We first tested the null hypothesis that the observed locations of CINs were drawn from a homogeneous spatial Poisson distribution over an observation region equal in size and shape to each sample (Illian et al. 2008). We found for anterior serial sections, χ ² = 76.06, p = 7.123 × 10⁻⁸, and for posterior serial sections, χ ² = 50.8, p = 0.00072, using the SpatialRandomnessTest (Mathematica 13.0). Thus, the null hypothesis was not supported by the data in either case. The χ ² statistic, however, does not distinguish between inhomogeneity and clustering. A significant difference from a homogeneous spatial Poisson distribution could be due to clustering in a homogeneous distribution or due to inhomogeneity. It is also possible for a distribution to be both inhomogeneous and clustered (Illian et al. 2008). Therefore, we tested separately for inhomogeneity and clustering.

4.4.1. Testing for Inhomogeneity

To test for inhomogeneity, we created dorsal, ventral, lateral, and medial subregions and tested whether the point densities were equal (Illian et al. 2008). The regions were sampled as shown in Figure 9C–F. Using this approach for anterior serial sections, we found F _213,135 = 1.58, p = 0.002 (dorsal vs. ventral) and F _285,215 = 1.33, p = 0.015 (medial vs. lateral). In posterior serial sections, we found F _115,227 = 1.97, p = 0.000 (dorsal vs. ventral) and F _277,187 = 1.48, p = 0.002 (medial vs. lateral). Thus, there was evidence of inhomogeneity in both rats in both the anterior and posterior sections, in both the dorsoventral and mediolateral comparisons.

4.4.2. Testing for Clustering in an Inhomogeneous Distribution

To test for clustering, we first measured nearest neighbor distributions in 3D for the same set of serial sections used to generate Figure 9A,B, and compared these with simulated inhomogeneous Poisson distributions based on the spatial density distribution of neurons.
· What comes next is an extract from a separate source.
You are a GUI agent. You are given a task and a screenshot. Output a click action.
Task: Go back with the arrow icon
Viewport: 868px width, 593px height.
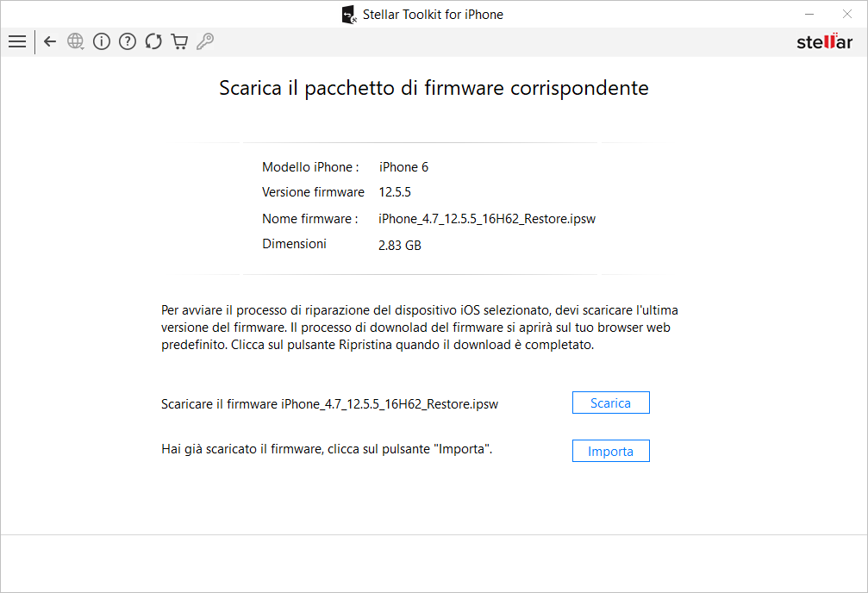50,41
These showed that the observed mean nearest neighbor distances were not significantly different from the simulated inhomogeneous Poisson distributions (Figure 10A,B). However, the mean nearest neighbor distance in the sample could arise from a mixture of clustering and regularity. Thus, we also analyzed the spatial distribution using the inhomogeneous K‐function (Baddeley et al. 2001; Marcon and Puech ²⁰⁰⁹), which is able to reveal clustering on different spatial scales. Analysis of inhomogeneous K‐functions (Figure 10C,D) and their corresponding L‐functions (Figure 10E,F) showed no difference between the observed distribution and simulated (Baddeley et al. 2014) inhomogeneous Poisson distributions.

FIGURE 10.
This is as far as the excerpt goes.